Scale the entries between the lines holding "Task: Toggle original image preview eye icon" and "(x=127, y=23)", inclusive, and give those lines again, requests included. Multiply every coordinate in the answers by 2.3, round to whole numbers with halves going up, and leave the requests unchanged.

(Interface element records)
- - - - - - -
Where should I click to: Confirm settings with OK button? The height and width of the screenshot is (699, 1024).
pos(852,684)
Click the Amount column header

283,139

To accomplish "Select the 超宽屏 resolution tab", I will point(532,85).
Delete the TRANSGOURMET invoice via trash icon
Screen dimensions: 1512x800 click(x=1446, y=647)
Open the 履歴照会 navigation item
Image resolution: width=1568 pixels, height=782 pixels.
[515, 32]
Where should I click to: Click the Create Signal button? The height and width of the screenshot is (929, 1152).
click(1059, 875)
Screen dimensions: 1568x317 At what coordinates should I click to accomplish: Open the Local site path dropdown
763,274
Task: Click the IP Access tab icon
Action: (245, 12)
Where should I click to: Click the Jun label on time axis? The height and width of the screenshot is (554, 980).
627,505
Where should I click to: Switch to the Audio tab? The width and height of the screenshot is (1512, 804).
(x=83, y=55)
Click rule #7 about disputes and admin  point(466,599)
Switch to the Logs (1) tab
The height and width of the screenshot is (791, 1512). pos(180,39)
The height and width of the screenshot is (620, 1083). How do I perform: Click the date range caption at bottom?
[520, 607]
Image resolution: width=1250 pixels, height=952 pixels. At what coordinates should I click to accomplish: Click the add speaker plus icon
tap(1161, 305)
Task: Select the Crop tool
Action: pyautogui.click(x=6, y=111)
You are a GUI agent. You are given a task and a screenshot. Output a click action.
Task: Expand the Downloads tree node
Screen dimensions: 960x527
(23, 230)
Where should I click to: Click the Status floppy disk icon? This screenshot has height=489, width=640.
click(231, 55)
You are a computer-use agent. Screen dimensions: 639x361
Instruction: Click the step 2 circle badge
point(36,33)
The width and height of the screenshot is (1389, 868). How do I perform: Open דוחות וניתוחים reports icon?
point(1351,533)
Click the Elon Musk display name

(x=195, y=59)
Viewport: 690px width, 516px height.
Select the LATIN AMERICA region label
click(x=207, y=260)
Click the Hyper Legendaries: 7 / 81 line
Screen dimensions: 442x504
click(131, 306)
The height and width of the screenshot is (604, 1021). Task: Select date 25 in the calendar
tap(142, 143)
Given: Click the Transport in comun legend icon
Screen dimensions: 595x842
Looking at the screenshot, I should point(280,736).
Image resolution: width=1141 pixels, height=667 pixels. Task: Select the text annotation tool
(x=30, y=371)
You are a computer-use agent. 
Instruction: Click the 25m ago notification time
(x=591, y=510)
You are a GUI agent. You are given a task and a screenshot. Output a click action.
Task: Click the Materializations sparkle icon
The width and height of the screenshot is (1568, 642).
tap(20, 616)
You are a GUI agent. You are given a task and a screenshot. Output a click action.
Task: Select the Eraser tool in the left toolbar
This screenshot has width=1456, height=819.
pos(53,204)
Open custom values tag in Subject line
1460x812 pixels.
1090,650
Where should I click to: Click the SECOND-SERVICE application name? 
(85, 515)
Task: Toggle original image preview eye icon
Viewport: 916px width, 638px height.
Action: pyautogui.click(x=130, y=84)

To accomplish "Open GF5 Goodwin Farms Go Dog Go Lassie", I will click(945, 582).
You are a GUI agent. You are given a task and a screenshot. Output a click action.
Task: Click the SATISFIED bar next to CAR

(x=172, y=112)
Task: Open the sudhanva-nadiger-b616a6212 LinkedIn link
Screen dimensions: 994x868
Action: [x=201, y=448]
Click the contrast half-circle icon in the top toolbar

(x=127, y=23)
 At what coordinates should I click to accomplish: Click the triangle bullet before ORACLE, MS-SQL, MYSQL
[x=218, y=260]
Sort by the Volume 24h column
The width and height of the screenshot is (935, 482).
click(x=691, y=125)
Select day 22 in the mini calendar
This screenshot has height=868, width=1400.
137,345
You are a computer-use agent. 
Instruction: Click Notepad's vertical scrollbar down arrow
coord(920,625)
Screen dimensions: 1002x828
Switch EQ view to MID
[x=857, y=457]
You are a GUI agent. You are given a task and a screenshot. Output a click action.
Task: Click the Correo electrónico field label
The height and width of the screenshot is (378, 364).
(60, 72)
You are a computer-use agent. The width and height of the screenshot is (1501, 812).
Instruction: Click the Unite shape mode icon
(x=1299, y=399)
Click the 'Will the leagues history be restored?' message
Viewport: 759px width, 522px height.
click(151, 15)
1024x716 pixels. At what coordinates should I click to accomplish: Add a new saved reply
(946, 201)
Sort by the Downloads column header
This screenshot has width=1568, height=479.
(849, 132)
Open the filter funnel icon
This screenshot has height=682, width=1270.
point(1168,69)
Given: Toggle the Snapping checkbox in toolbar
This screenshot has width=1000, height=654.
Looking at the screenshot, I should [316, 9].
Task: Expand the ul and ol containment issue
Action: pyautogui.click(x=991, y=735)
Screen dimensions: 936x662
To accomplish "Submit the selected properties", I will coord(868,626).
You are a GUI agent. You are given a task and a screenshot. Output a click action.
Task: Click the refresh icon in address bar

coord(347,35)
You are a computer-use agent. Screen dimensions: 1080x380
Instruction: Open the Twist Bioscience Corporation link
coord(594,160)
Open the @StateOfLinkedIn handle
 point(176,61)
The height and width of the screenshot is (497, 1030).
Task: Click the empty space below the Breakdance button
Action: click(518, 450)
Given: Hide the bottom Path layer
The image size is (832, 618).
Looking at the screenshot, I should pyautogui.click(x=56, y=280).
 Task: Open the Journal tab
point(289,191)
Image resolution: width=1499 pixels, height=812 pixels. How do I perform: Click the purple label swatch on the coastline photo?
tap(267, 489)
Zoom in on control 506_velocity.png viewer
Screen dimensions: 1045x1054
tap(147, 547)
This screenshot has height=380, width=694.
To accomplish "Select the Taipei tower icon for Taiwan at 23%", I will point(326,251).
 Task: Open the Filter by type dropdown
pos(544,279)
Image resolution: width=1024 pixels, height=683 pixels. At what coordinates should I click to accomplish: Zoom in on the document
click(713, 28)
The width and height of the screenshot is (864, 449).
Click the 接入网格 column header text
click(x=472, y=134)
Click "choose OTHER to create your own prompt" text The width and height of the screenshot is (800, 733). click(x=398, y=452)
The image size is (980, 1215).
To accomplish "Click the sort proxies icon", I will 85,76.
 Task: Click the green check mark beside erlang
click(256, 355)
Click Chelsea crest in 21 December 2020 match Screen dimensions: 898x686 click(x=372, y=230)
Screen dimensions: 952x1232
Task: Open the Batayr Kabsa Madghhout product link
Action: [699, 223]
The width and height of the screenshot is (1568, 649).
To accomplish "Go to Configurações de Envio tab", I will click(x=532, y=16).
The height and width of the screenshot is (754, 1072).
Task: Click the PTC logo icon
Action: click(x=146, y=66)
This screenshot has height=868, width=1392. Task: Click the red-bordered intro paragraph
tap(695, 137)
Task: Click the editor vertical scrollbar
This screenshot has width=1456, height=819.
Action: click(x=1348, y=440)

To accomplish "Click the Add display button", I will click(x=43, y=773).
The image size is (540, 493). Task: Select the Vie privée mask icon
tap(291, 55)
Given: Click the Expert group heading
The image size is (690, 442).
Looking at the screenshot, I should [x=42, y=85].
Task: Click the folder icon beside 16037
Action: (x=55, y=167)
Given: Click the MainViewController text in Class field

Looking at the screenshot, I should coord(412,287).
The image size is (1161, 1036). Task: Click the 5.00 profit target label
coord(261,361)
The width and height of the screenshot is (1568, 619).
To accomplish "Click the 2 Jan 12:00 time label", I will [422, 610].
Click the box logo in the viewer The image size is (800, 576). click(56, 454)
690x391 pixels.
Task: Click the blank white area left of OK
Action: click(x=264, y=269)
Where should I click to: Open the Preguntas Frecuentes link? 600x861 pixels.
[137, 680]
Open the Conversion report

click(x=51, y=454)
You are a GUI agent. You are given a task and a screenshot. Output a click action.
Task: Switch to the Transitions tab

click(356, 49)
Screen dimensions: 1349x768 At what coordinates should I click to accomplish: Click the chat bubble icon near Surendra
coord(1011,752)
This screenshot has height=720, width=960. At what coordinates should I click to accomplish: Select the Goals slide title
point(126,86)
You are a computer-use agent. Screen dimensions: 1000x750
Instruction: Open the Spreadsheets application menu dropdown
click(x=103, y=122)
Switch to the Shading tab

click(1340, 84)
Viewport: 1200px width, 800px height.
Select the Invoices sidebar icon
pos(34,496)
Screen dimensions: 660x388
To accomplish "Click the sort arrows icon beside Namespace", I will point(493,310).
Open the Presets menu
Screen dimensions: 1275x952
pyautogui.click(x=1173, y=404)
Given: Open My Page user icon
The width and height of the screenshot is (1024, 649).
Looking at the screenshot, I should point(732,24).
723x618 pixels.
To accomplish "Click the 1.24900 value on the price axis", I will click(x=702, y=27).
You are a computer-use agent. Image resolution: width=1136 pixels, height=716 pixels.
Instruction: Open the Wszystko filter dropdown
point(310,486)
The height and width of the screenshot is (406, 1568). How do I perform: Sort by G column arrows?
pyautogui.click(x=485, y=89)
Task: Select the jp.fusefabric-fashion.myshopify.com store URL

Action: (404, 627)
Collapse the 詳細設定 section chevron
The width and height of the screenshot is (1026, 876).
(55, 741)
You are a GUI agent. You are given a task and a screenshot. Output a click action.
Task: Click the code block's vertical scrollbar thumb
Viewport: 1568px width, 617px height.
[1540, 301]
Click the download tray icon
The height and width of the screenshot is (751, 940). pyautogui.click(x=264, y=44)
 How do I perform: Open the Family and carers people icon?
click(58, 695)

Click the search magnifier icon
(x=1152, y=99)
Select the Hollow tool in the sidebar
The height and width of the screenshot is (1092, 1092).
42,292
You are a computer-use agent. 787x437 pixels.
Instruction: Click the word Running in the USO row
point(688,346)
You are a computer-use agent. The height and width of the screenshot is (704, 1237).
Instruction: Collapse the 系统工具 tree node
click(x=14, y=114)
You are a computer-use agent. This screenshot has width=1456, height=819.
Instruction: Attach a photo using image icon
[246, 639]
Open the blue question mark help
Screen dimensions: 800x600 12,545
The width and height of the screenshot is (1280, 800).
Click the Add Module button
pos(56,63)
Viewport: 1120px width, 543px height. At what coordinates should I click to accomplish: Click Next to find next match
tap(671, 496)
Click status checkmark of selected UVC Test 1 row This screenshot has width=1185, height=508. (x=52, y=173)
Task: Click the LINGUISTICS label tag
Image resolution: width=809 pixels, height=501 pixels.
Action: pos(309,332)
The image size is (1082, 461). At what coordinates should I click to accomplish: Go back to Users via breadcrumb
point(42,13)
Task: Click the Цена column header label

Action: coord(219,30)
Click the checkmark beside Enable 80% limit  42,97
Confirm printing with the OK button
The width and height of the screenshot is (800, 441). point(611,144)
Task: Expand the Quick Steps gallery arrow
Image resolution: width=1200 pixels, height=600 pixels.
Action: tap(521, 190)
- - - - - - -
The reply:
Task: Toggle original image preview eye icon
Viewport: 916px width, 638px height.
Action: pyautogui.click(x=299, y=193)

To accomplish "Open GF5 Goodwin Farms Go Dog Go Lassie", I will click(2174, 1339).
You are a GUI agent. You are given a task and a screenshot. Output a click action.
Task: Click the SATISFIED bar next to CAR

(x=396, y=258)
Task: Open the sudhanva-nadiger-b616a6212 LinkedIn link
Screen dimensions: 994x868
Action: [x=462, y=1030]
Click the contrast half-circle icon in the top toolbar

(x=292, y=53)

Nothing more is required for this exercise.